SUPPLIED DATA ▸
_ _ _ _ _ _ _
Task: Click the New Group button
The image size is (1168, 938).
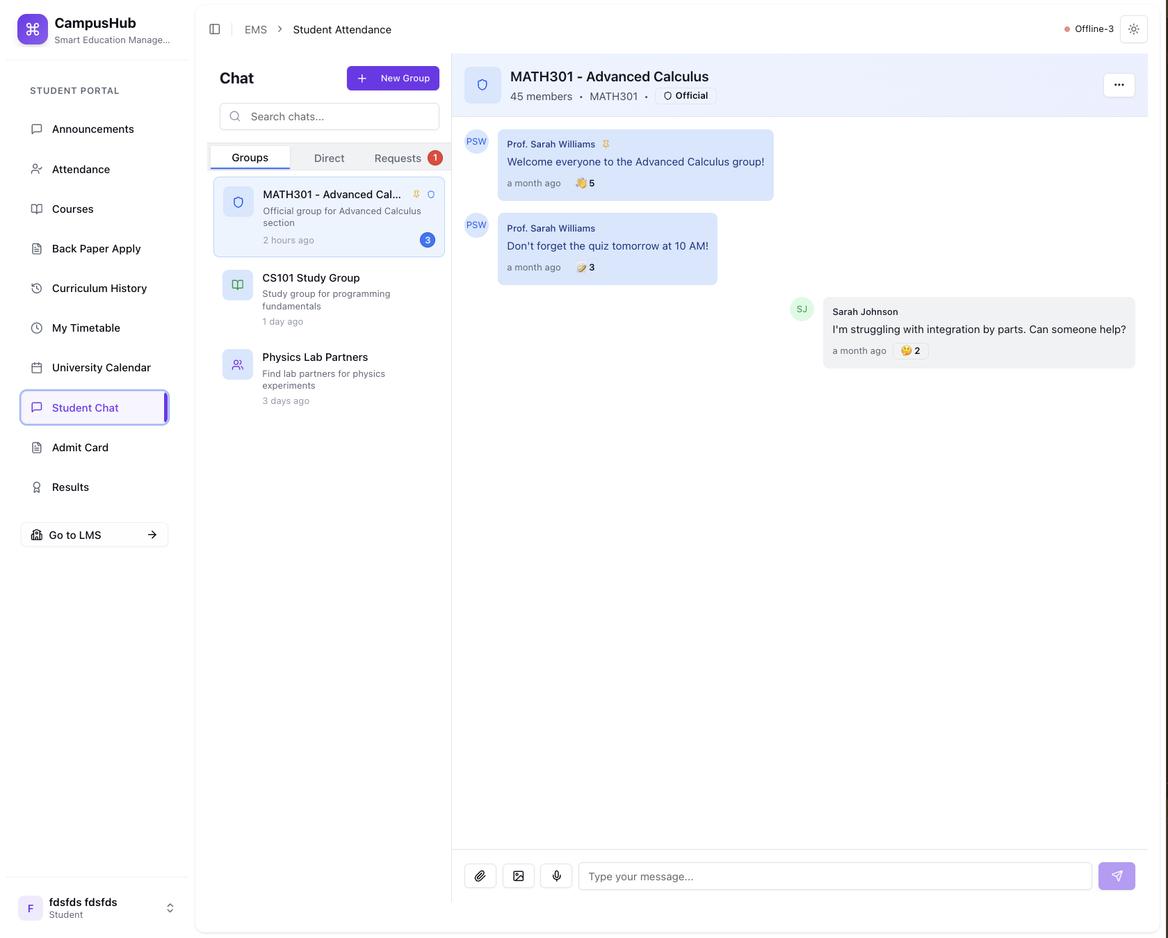Action: coord(393,79)
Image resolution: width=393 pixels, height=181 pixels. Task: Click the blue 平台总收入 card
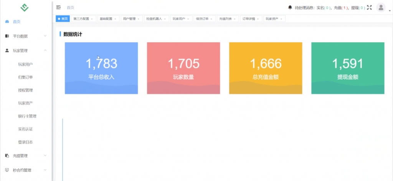pos(101,68)
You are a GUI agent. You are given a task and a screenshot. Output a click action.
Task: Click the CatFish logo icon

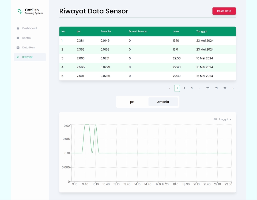[20, 11]
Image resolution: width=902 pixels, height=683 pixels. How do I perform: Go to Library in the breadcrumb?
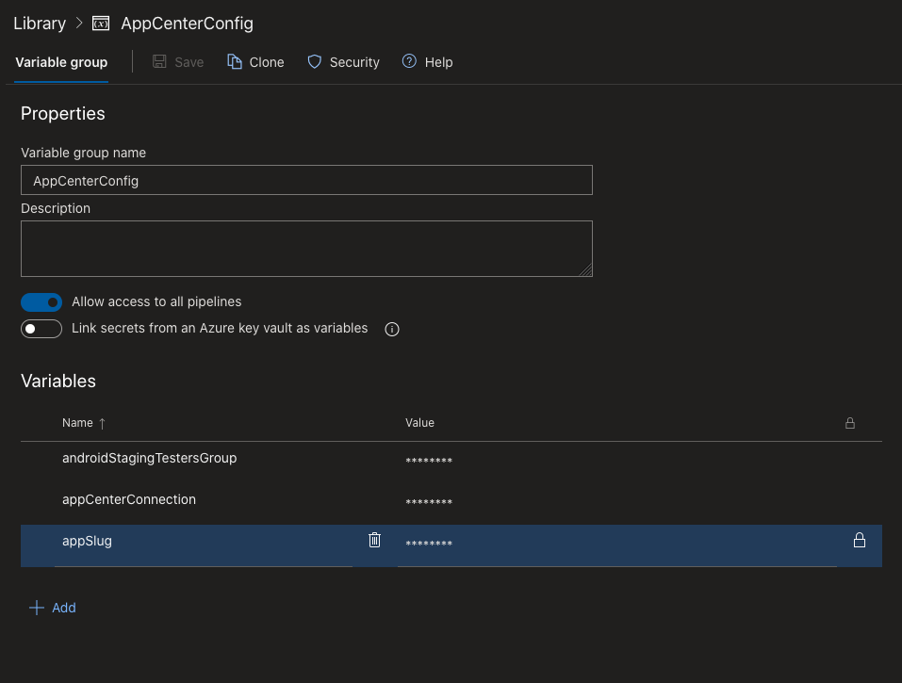(40, 24)
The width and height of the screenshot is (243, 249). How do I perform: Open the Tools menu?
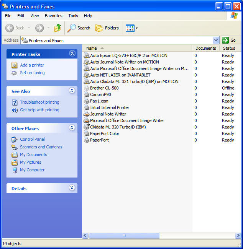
_ _ _ _ _ _ _
PROBLEM STATEMENT ▸ Arrange every line of the data above as a Markdown table with the columns No. and Text, numbering the rows and leaving out blank lines. Omit the pictures from your table.

WORKED ANSWER ▸
| No. | Text |
|---|---|
| 1 | Task: Click the New Group button |
| 2 | The image size is (1168, 938). |
| 3 | Action: coord(393,79) |
| 4 | Image resolution: width=393 pixels, height=181 pixels. Task: Click the blue 平台总收入 card |
| 5 | pos(101,68) |
| 6 | You are a GUI agent. You are given a task and a screenshot. Output a click action. |
| 7 | Task: Click the CatFish logo icon |
| 8 | [20, 11] |
| 9 | Image resolution: width=902 pixels, height=683 pixels. How do I perform: Go to Library in the breadcrumb? |
| 10 | (40, 24) |
| 11 | The width and height of the screenshot is (243, 249). How do I perform: Open the Tools menu? |